The idea behind the Ugly Beast was to make a small cigar for people who like a lot of strength. In true cheroot form, they would be rolled without the use of molds, leading to a rustic appearance that would be different from the typical cigar. While the goal was to produce a 5 x 40 vitola, each cigar will have a unique ring gauge and won’t be perfectly round or necessarily pretty.

They’d also be made using A-grade tobaccos, presented in a way similar to how both individual leaves and combinations of tobaccos are smoked during the blending process. Key to the blend is a Dominican-grown criollo “super ligero” as the company calls it.

The Ugly Beast went through a handful of blend iterations in order to find the ideal strength level, according to Ram Rodriguez of Tabacalera El Artista, who added that the cigar packs a fair amount of strength and nicotine into a quick-format smoke, which happens to be priced at $3 per cigar.

However, Ugly Beast—the name—wouldn’t make it to market due to a trademark claim. Instead, the cigar got a new, more humorous and colloquial name: Fugly.

  • Cigar Reviewed: Fugly
  • Country of Origin: Dominican Republic
  • Factory: Tabacalera El Artista S.R.L.
  • Wrapper: Mexican San Andrés
  • Binder: None
  • Filler: Dominican Republic (Criollo 98 Ligero) & U.S.A. (Pennsylvania Broadleaf)
  • Length: 5 Inches
  • Ring Gauge: 40
  • Vitola: Cheroot
  • MSRP: $3 (Boxes of 100, $300)
  • Release Date: September 2018
  • Number of Cigars Released: Regular Production
  • Number of Cigars Smoked For Review: 3

The Fugly is certainly a rustic looking cigar and it’s quite obvious this was made without molds as while the form is cigar-like, it is far from the perfectly round cylinders that dominate retail shelves and humidors. If anything, it is a bit of nostalgia, taking me back to the quickly rolled cigars found all over factories and tobacco warehouses for the purposes of testing individual leaves or combinations for possible blends. As for the wrapper leaf, it’s a dark, toothy and slightly veiny capa, with a bit of mottling that makes it almost black in spots. The cuts on the leaf aren’t always the cleanest, so when you get a particularly veiny, rustic looking leaf, it can make for a lot to take in visually. The foot of the cigar isn’t vibrant with flavors, but rather has a deep earthiness that comes with some sweetness, coffee grounds and just a bit of pepper. Since there is no cap, there is no need to clip anything, though you could certainly open up the head a bit if you felt so inclined. Even with the tiniest openings, air flows freely with a bit of damp wood and basic sweetness as the most consistent flavors.

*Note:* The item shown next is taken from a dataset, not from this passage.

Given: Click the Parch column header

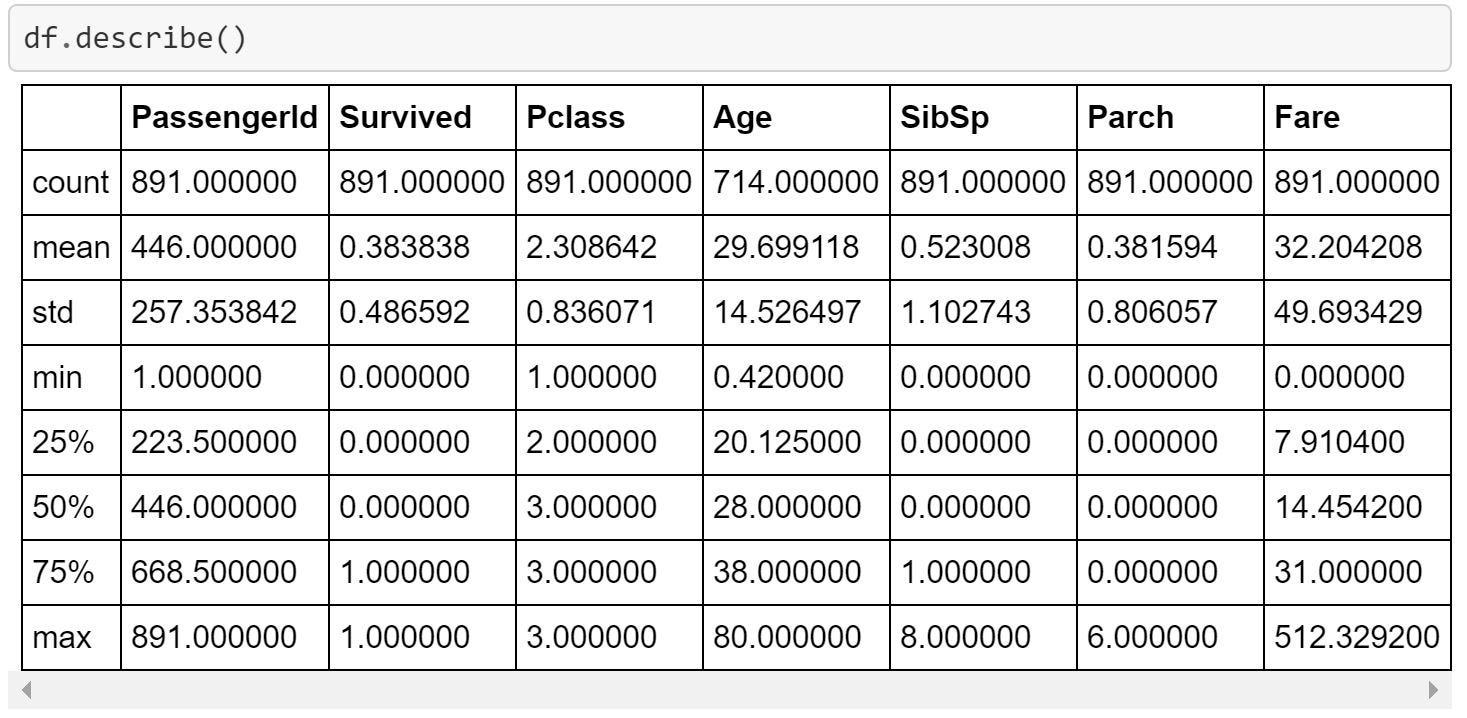Looking at the screenshot, I should pyautogui.click(x=1131, y=118).
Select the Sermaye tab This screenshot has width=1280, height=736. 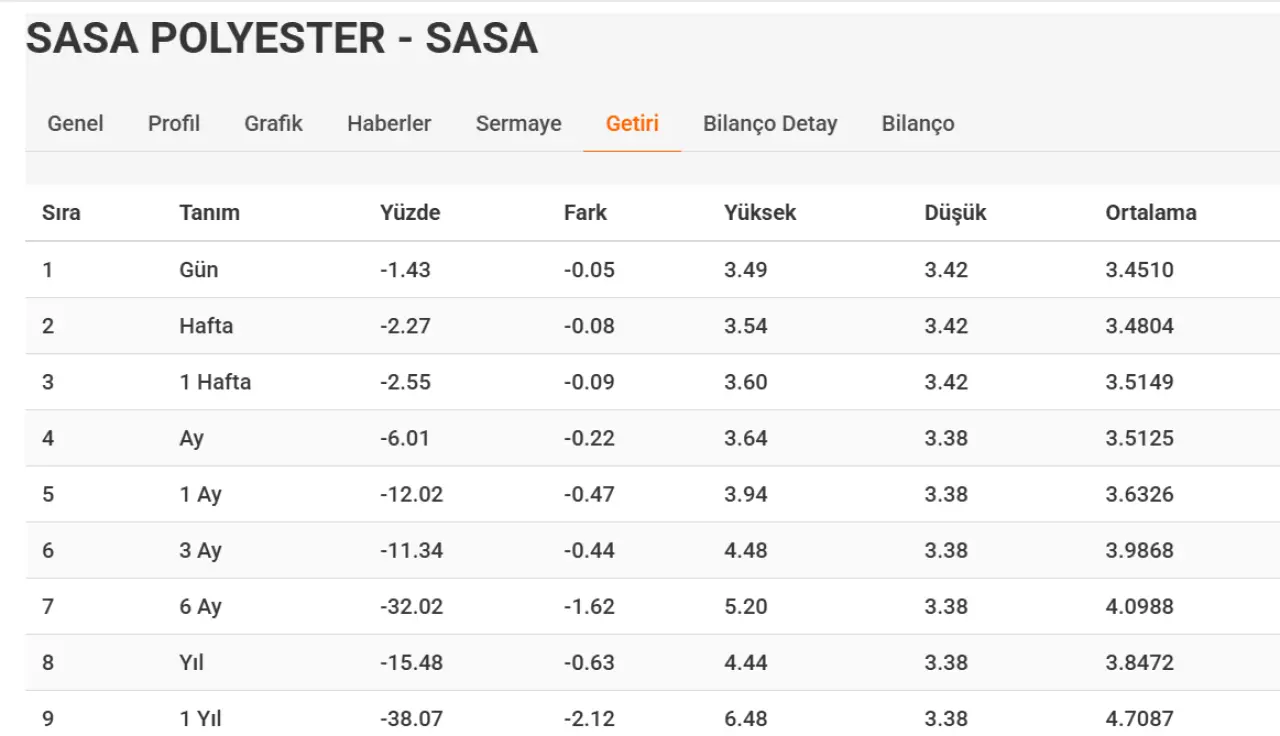518,124
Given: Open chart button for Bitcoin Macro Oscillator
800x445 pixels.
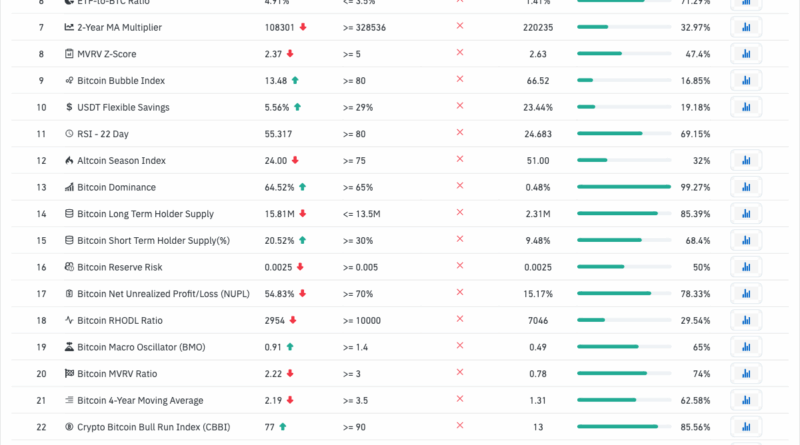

Right out of the chute there’s some good pepper standing out from a slightly funky and sour background profile. As noted above, there’s no cap placed on this cigar; rather a tiny opening is left and while it is a fraction of the surface area of a robusto, the smokes easily through it. While the first sample never settled into an enjoyable profile, the second makes a better effort, though some of the sourness persists. At its cleanest, there is earth, a bit of sweetness, and the coffee grounds aroma from earlier, though that has faded the most of the three. Sure enough, as soon as I knock off the first clump of ash, biting chalk comes into the profile and overshadows the rest of the profile of two of the samples, while the third manages to dodge that bullet. The cigar burns fairly well as long as puffs are taken with a decent amount of frequency as the leaves seem heavy and the blend lacking lighter seco leaves to aid combustion.

The first two samples of the Fugly shows a very chalk-forward flavor that is sour and rough on the tongue; there may be some white pepper in there as well but it’s hard to sort out what else may be in the flavor profile, which leaves a bitter finish on the lips as well. The third sample is a good bit different, still managing to miss the sign to drive off the cliff and keeping the profile on the mellow side. Thankfully the retrohales of all three cigars are unaffected, and I find myself tempted so finish the cigars through the nose alone, albeit the third has more strength than the other two which makes it more challenging. Were I in a factory or not reviewing this cigar, two would have undoubtedly ended up in the bottom of an ashtray by now, with the third doing better but still leaving me wary. By the halfway point, the cigar has picked up a bit of chalk to the flavor, adding that distinctive twinge to the profile and imparting a much more lingering finish. The draw is generally very good while skewing loose, while the burn line and smoke production are both solid. Combustion gets to be more of an issue the farther the burn line progresses, and I have to relight the cigar a handful of times.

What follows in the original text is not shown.